◆ **DOCUMENT TEXT**:
:::

I was going through my normal routine in my shop when my friend asked, out of curiosity, why my eyeballs looked yellowish.
Looking at myself in the mirror, I was petrified at the change of colour. I then realised that it was not only my eyes that had turned yellow but also my skin.
In addition, every time I went to the washroom to relieve myself, I noticed that the colour of my urine was dark and it had some foam. I also had a loose yellowish stool.
I visited a nearby health care, where the medics took blood and urine samples to conduct the bilirubin test (a yellow-orange bile pigment test) in the laboratory.
When the doctor told me the symptoms were jaundice, I was surprised because I had presumed that it was an illness that mainly affected children. The doctor wanted to know the possible condition that could have caused jaundice, therefore he directed me to conduct more tests.
I was a lactating mother of an 8-month-old boy so the doctor advised me to wean my baby since he feared the possible effects on the baby. I was told to go for more tests and an ultrasound to determine the body parts that might have been affected by jaundice.
The cost for the tests was Sh10,000 which I could not afford at that time. I went home aggrieved with the lack of a definitive diagnosis.
Apparently, jaundice in adults is not treated as it is an indication of an underlying condition. It could be an infection or a problem with my pancreas or liver. The initial blood tests ruled out an infection as the doctor had initially suspected hepatitis.
I went home but I knew that once I started experiencing abdominal pain, I would have to find the money or a way to deal with my symptoms. The doctor had mentioned that abdominal pain would indicate that it was more pancreatic. I wasn‘t sure what that was but I only prayed that it wasn‘t cancer.

:::

◆ **YOUR INSTRUCTIONS**:
Answer these questions using the jaundice account above.
1. How old was the narrator's baby?
2. What did the further tests cost?
3. Which infection had the doctor first suspected?

:::

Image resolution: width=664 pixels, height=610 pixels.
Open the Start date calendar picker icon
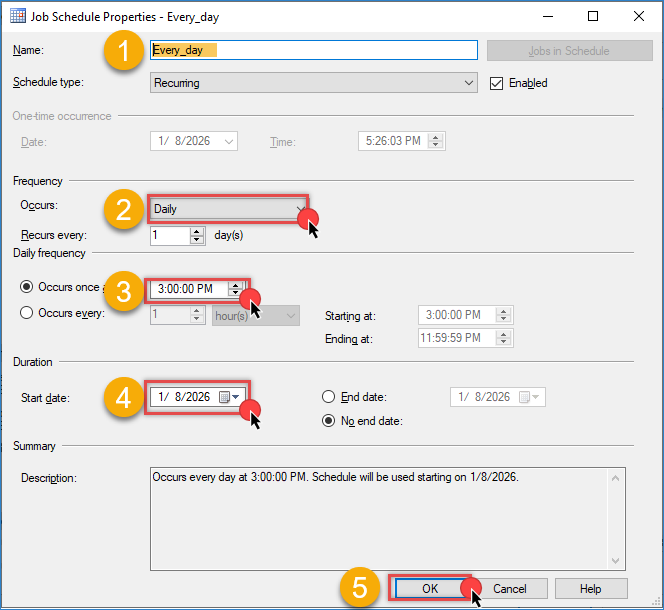click(x=225, y=397)
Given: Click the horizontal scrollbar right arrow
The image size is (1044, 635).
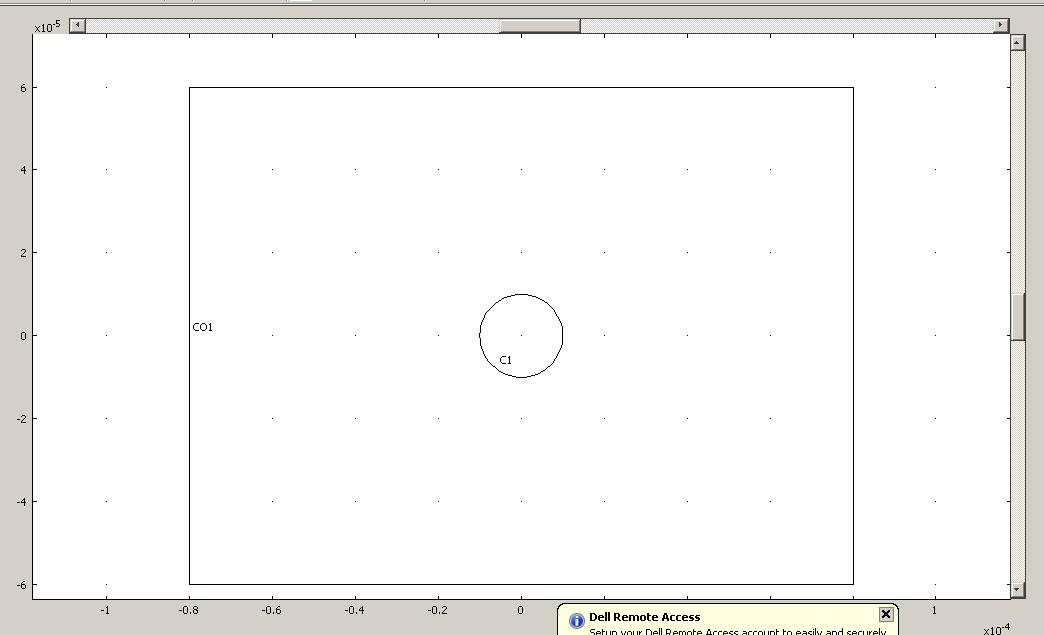Looking at the screenshot, I should click(x=1000, y=25).
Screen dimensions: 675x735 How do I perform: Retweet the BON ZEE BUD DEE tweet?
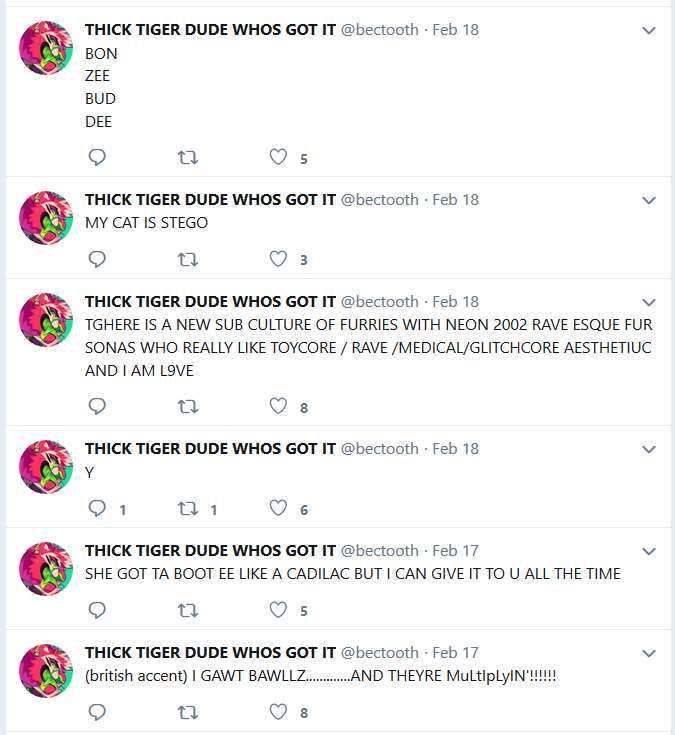pos(188,158)
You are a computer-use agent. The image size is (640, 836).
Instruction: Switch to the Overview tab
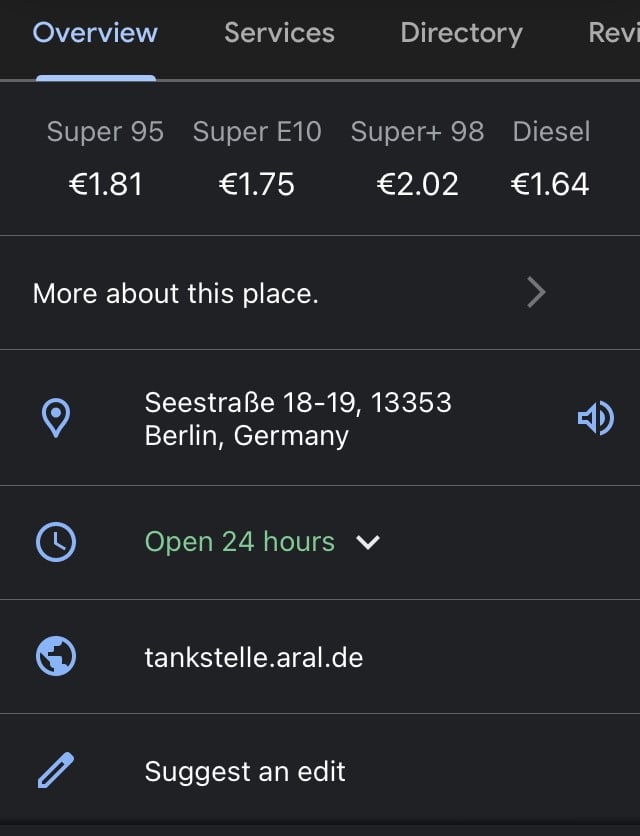(x=95, y=33)
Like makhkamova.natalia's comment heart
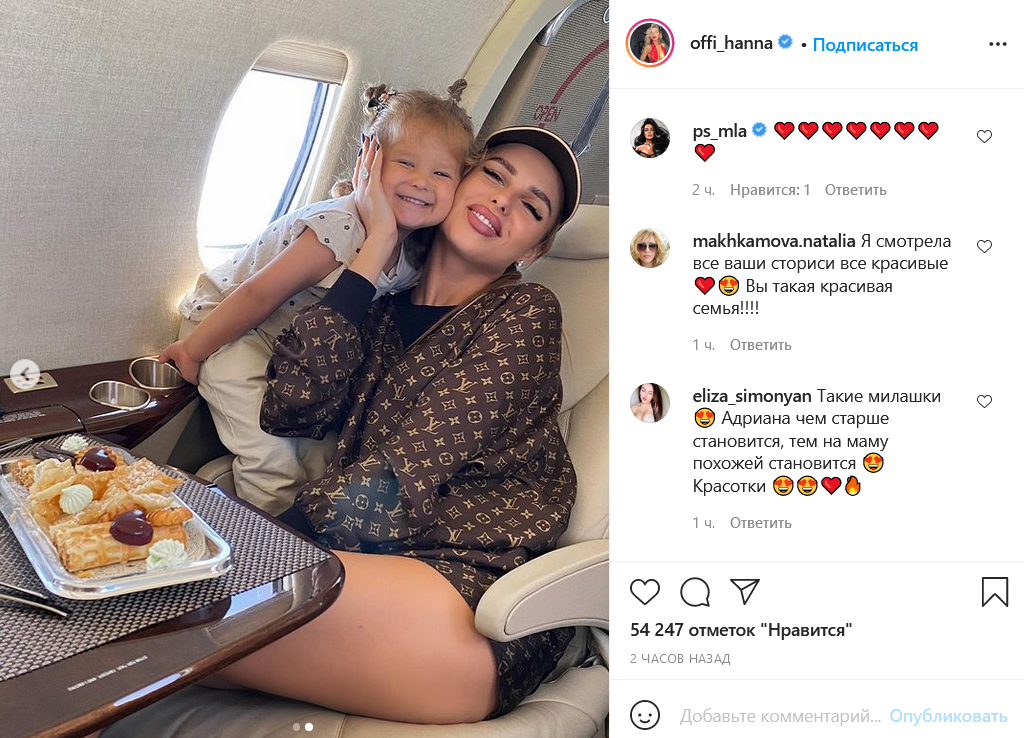The image size is (1024, 738). (x=984, y=246)
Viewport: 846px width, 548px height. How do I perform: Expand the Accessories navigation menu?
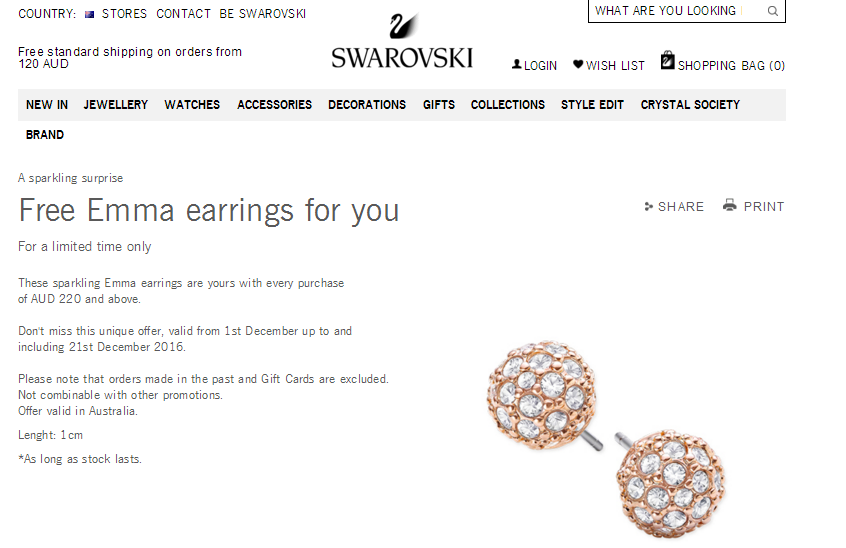(274, 105)
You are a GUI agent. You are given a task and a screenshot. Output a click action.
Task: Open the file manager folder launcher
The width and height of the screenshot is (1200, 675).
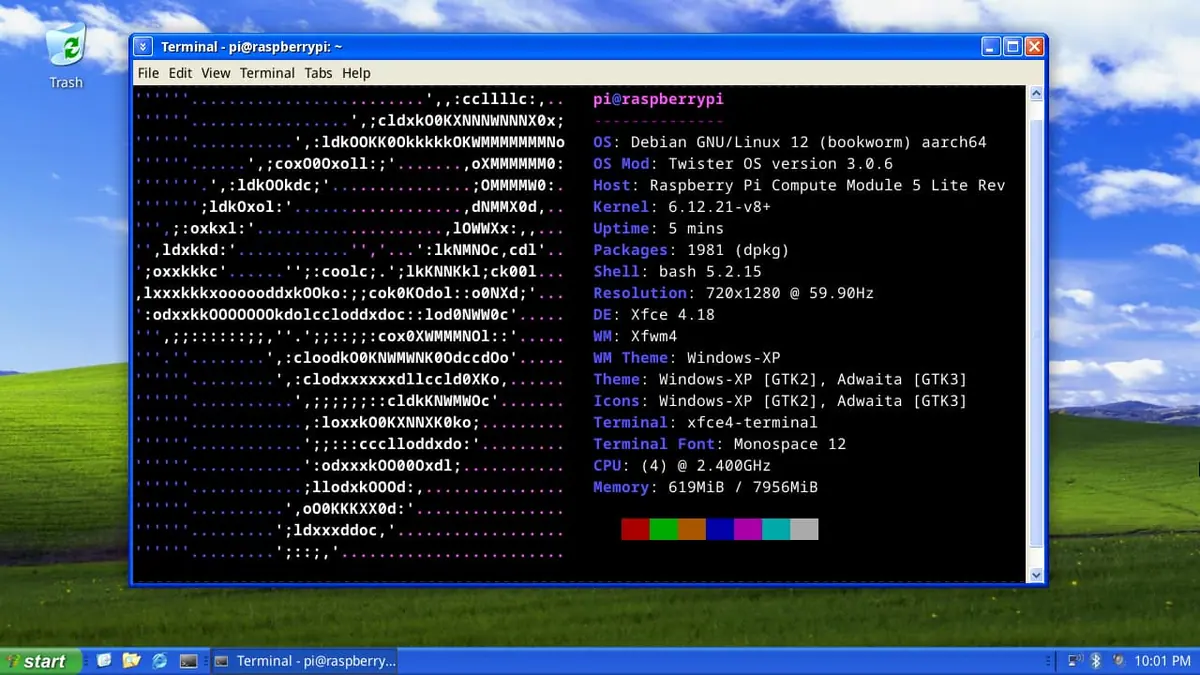tap(131, 661)
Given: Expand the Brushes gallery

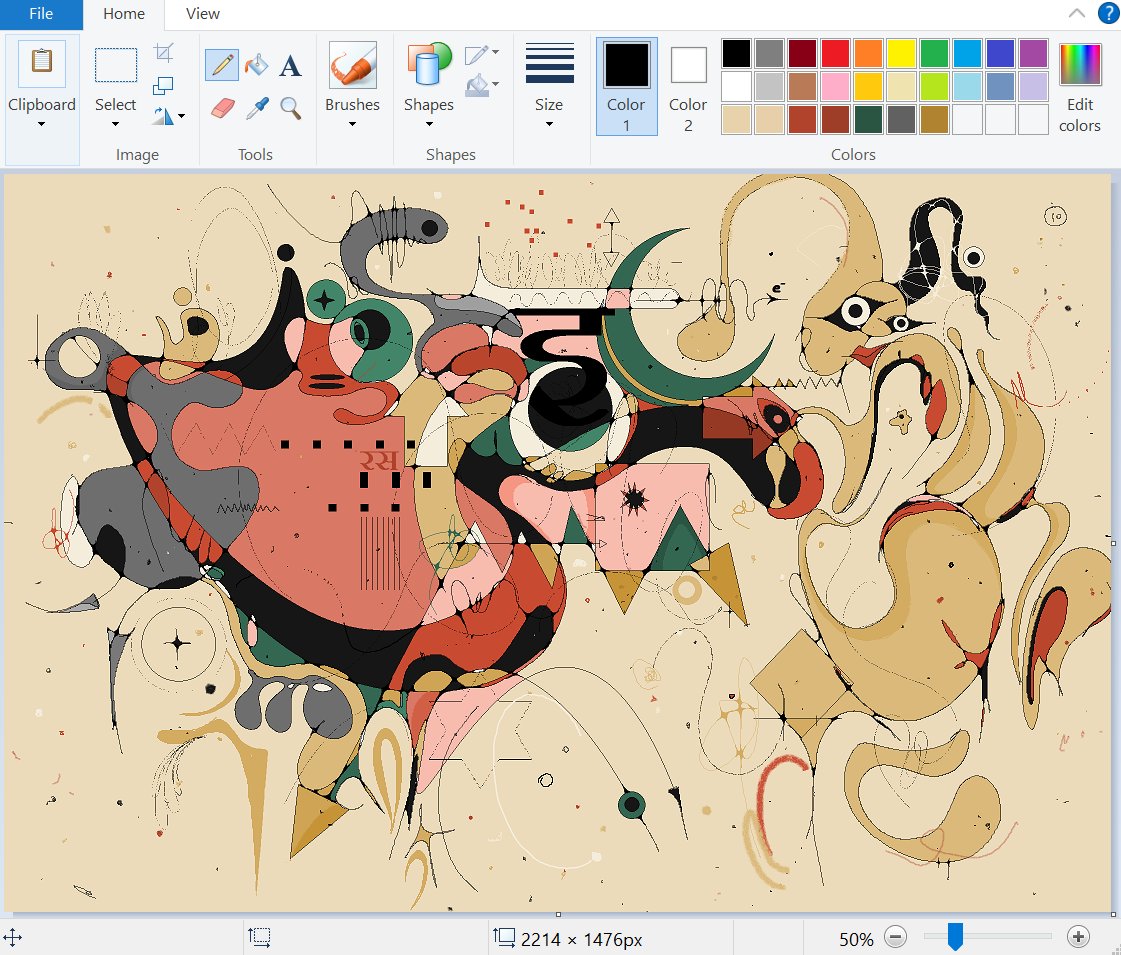Looking at the screenshot, I should [x=352, y=120].
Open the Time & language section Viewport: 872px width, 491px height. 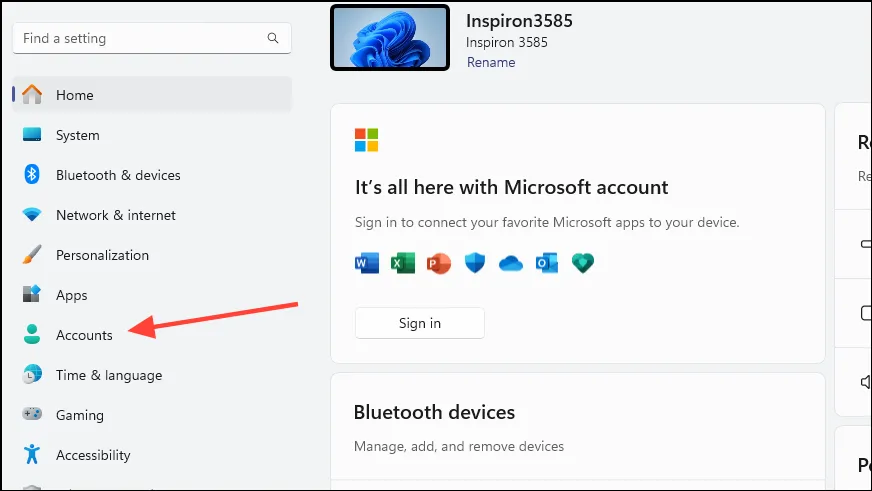108,375

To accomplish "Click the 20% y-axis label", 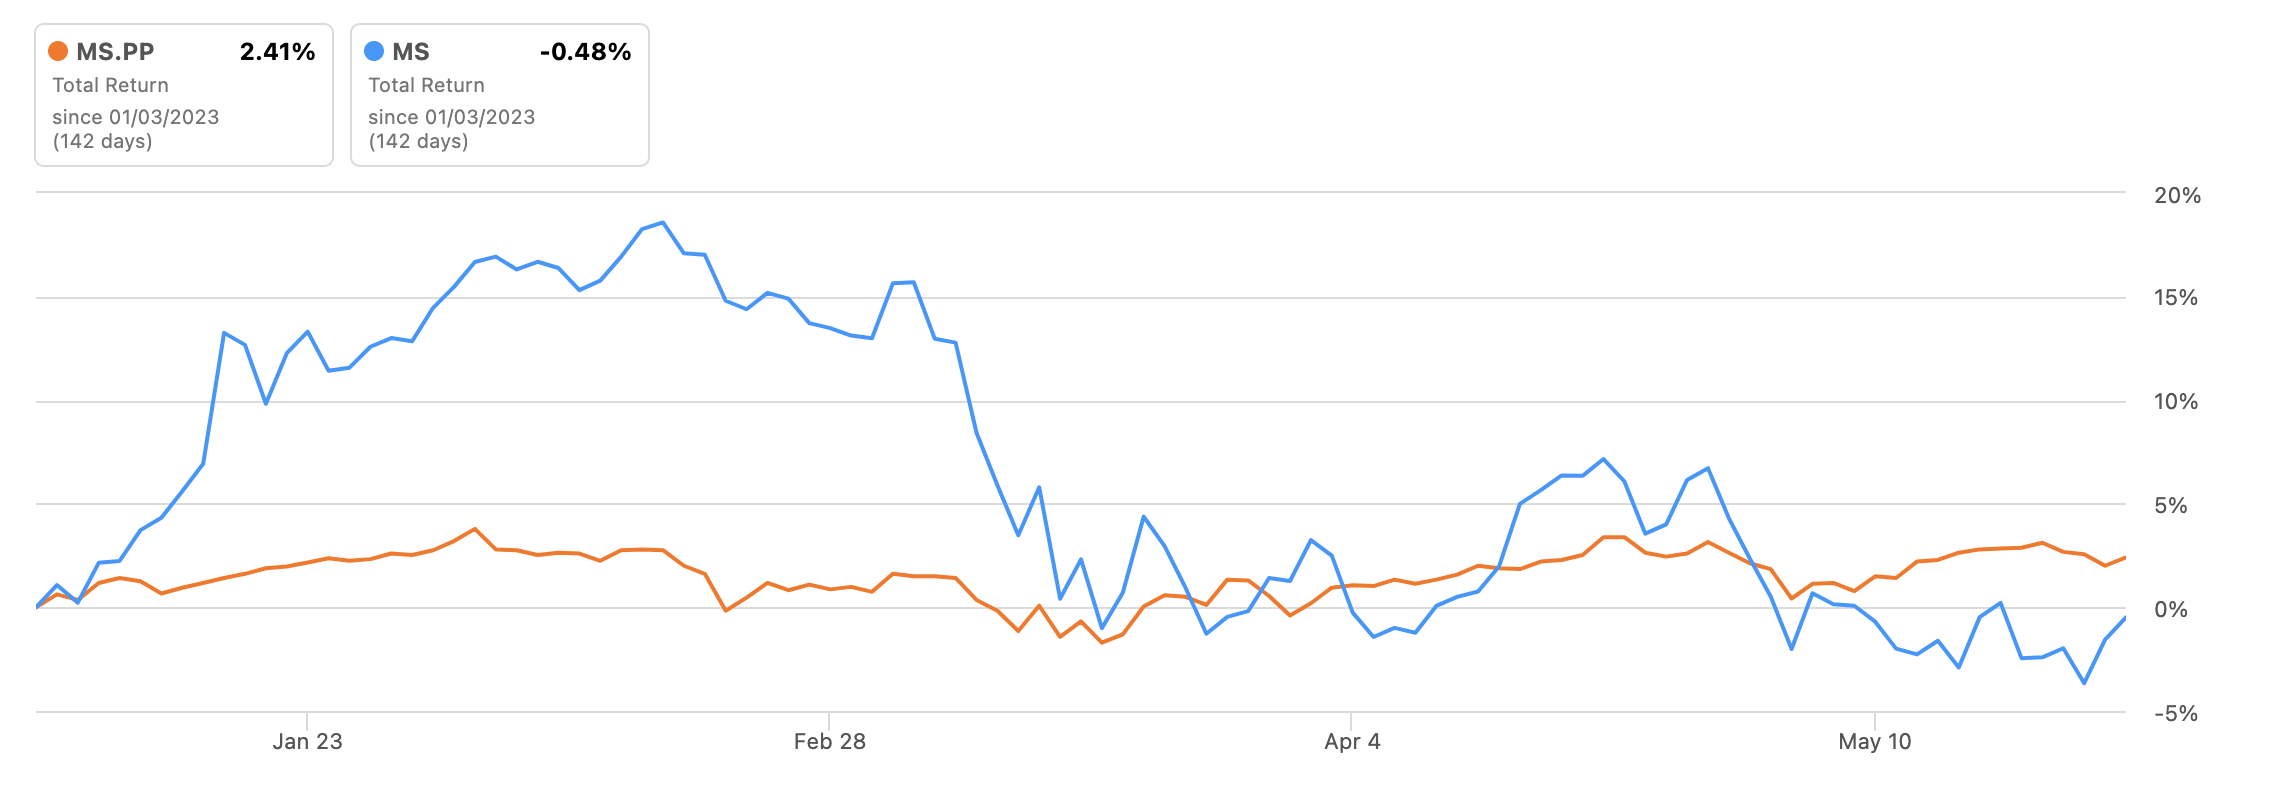I will 2177,195.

:::

◆ **SOLUTION TO THIS EXERCISE**:
1. 8 months old
2. Sh10,000
3. Hepatitis